To protect yourself, make sure everything about the transaction is properly “cut and dried” as it evolves. This includes identifying and documenting sources, currencies and destinations of any funds along with procedures affecting the high-stakes transaction at the start of the transaction. Especially be careful of last-minute changes that crop up towards the end of the settlement.
Protect email accounts that are party to the transaction such as implementing security measures that the email service or client software would provide. With Webmail services,using multi-factor authentication may work as a secure measure, as will verifying that you log in to the service at its known proper address.
Carefully examine emails associated with the transaction to be sure they come from the proper email addresses. As far as links to online resources are concerned, make sure you know the proper domain name for these resources and that the links point to resources at that domain name. Attachments should also come through as proper representations of their filetype and you may have to use your endpoint security software to scan for document-laden malware.
Similarly, you may have to make sure Word documents or Excel spreadsheets are viewed in “Protected View” where macros cannot be run or the document can’t be edited. You would need to exit this mode if you are editing the document such as filling in a form or amending a spreadsheet, or printing it out.
In some cases, a regular personal computer running desktop applications and Web browsers may become a better device to use for verification than a mobile-platform device like a smartphone or tablet. This is because the desktop operating system and software tends to offer a more detailed user experience than their mobile equivalents.
If someone changes their email or other communications details, confirm these details through another communications means that you and them trust. You may have to use one of the prior or alternate communications details as a tool for confirmation if a significant number of details is changed such as through a change of employment.
You may have to double-check invoices, account numbers and the like directly with the other party especially if these details are changed. It is best to do this in person or on the phone using independently-verified phone numbers such as numbers you already have for them.
Avoid the use of untrusted networks like insecure public-access networks to do your sensitive business. Here, you may find that using a mobile-broadband connection and/or a VPN may work with this kind of business if you are away from home or office networks you can trust.
Be especially careful about creditors where the payment-destination account number, the payment method or currency changes during the course of your business. There may be a legitimate reasons such as a creditor changing banks or accounts for something that suits their needs better. But an impostor could be steering money that you owe them to an account under the control of the grifter who is impersonnating them.
If the high-stakes transaction has any international dimension about it, don’t be afraid to seek consular help regarding any aspect of that transaction. It may mean talking with your country’s foreign-affairs government department or the embassy or consulate associated with the foreign country.
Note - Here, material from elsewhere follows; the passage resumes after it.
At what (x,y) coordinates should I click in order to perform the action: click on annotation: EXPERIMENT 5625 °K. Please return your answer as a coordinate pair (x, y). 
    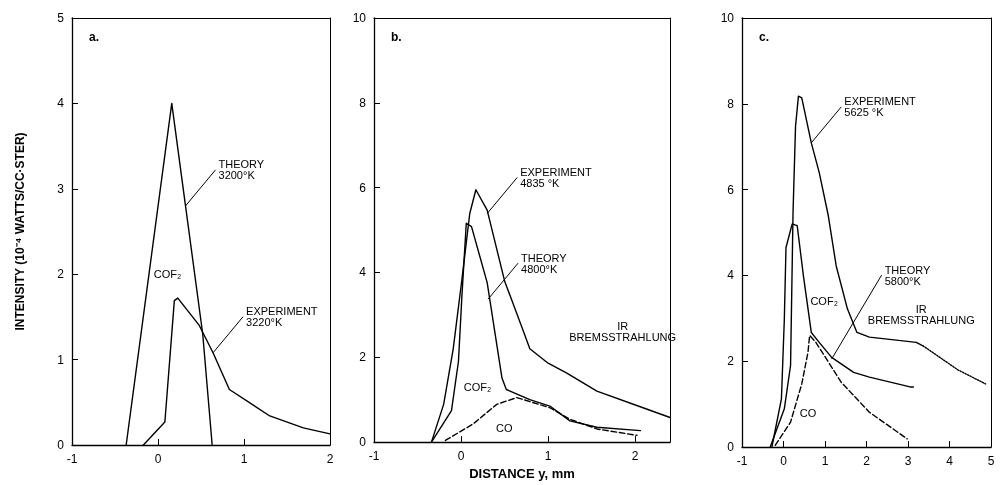
    Looking at the image, I should click on (880, 107).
This is now important with people relocating overseas while maintaining assets like homes in their own or other countries, or goods being purchased via the Internet from foreign sellers.
For example, participants of a transaction conducted across international borders can use consular help to verify each others’ identities. Similarly, they can organise official translation of any official documents that are part of the transaction and are in a language that one of the parties doesn’t understand. Or you simply may need to confirm the legitimacy of that transaction in the foreign country including any steps you need to take.
Conclusion
We as consumers can become vulnerable to the business-email compromise scam when we are dealing with high-stakes transactions like real-estate purchases. To protect yourself, it’s about secure computing and email practices along with making sure everything in the transaction is “cut and dried” including verifying changes through another communications path you trust.